As a child I remember several occasions that I got hurt and hid it. Playing in the garage with my cousins doing the tipical 6 year old things, lost in the world of imagination. I was quickly pulled from my fantacy world when a ten pound wheel rim belonging to one of the near by cars fell onto my thumb. Normally this would imediatly make a kid burst into tears and scream out for mom. Me? I told my cousins I needed to go to the bathroom and ran out of the room. They found me several minutes later hiding in a closet tears streaming down my face and my hand absolutly covered in blood.
Another time at age eight my brother, being ten years older than me, grabbed my ankles and began running around holding me upside down. While he thought I was screaming in delight I was trying not to scream out in pain. As he ran my long hair was getting caught under his feet and with each step he was ripping hair from my scalp. Finally he put me down. Smile on my face I somehow managed to hold back tears until he left. When my front door clicked shut I started sobbing. My mom was at a loss as to what was going on. I explained what just ACTUALLY happened. I remember watching my reflection in the mirror as she brushed handfuls of hair off of my head all the while asking why didn't I say anything.
These stories could go on. What amazes me is that I am finding I do the same thing as an adult. Not necessarily talking about physical injury...I don't find myself being dangled by my ankles and ran around the house at age 23 but I do find myself hiding injury. A friend snaps at me for no reason I swallow it. My mom starts treating me more like some random adult and less like her child I pretend all is well. My friend stops talking to me I step aside. At times it hurts worse then getting my hair ripped out but I put on a smile and hide. Why?

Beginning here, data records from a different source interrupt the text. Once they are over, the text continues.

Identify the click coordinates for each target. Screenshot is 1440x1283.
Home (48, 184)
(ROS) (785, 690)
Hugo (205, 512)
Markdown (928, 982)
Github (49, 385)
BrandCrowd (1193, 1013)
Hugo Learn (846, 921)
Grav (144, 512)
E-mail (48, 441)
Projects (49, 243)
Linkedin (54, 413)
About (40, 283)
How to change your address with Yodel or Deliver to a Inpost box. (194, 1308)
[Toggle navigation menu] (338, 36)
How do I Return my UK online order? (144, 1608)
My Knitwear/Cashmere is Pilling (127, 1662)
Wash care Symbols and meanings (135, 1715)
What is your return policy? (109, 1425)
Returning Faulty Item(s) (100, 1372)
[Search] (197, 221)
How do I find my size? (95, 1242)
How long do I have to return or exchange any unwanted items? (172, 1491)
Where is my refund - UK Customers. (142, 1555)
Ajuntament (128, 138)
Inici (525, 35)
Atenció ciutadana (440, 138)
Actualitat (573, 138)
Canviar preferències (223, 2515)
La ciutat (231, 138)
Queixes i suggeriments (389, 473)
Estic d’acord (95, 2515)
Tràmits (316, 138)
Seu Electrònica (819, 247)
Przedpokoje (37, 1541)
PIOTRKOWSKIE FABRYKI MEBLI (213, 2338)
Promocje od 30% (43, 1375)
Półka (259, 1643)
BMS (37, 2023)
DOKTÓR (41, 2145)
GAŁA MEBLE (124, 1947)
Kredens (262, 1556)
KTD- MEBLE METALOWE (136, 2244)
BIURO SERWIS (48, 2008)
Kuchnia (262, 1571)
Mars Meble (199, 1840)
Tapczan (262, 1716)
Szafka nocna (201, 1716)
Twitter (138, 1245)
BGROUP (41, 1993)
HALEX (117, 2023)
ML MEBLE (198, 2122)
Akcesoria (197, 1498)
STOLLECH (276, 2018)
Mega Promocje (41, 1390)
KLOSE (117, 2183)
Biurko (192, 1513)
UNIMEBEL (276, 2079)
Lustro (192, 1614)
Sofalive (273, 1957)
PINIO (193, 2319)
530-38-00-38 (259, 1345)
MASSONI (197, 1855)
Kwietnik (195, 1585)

It's easier to have someone hurt me and for me to never to say anything. Then they don't have to carry the guilt of knowing I'm injured and it's by their hand. I can save them the hurt by carrying the wound alone. So I crawl into the closet within my heart holding this hurt and covering it in tears. Injuries can not be hidden for long.
In the physical sense wounds get infected, sometimes beyond repair. In the emotional bitterness starts to take root. The friend that snapped is now the friend I avoid. Mom is no longer the person I turn to for advice. And the friend that stopped talking to me slowly fades into the back ground. Soon I start to notice that I stopped truly connecting with people as a result of trying to avoid personal injury. Without connecting I soon start isolating myself before you know it this inner closet is now my home and this wound hurts worse then ever. I begin to wish someone would notice, notice that the smile on my face is a farce.
Tears streaming down my face the door of the closet begins to open and Jesus is standing in the threshold of my heart. Embarrassed to be seen in this much pain he enters anyway. Rather than exposing my injuries to everyone like my cousins did when they found me covered in blood all those years ago, God slowly begins to operate right where he found me. In the physical, when there's an infection they will at times amputate the infected limb, with God it's never to late. He will cut things off yes but that's just the root of bitterness. And in it's place is forgiveness.......I'm tired of hiding.
So God, I'm on your operating table...be gentle, I'm hurt enough as it is.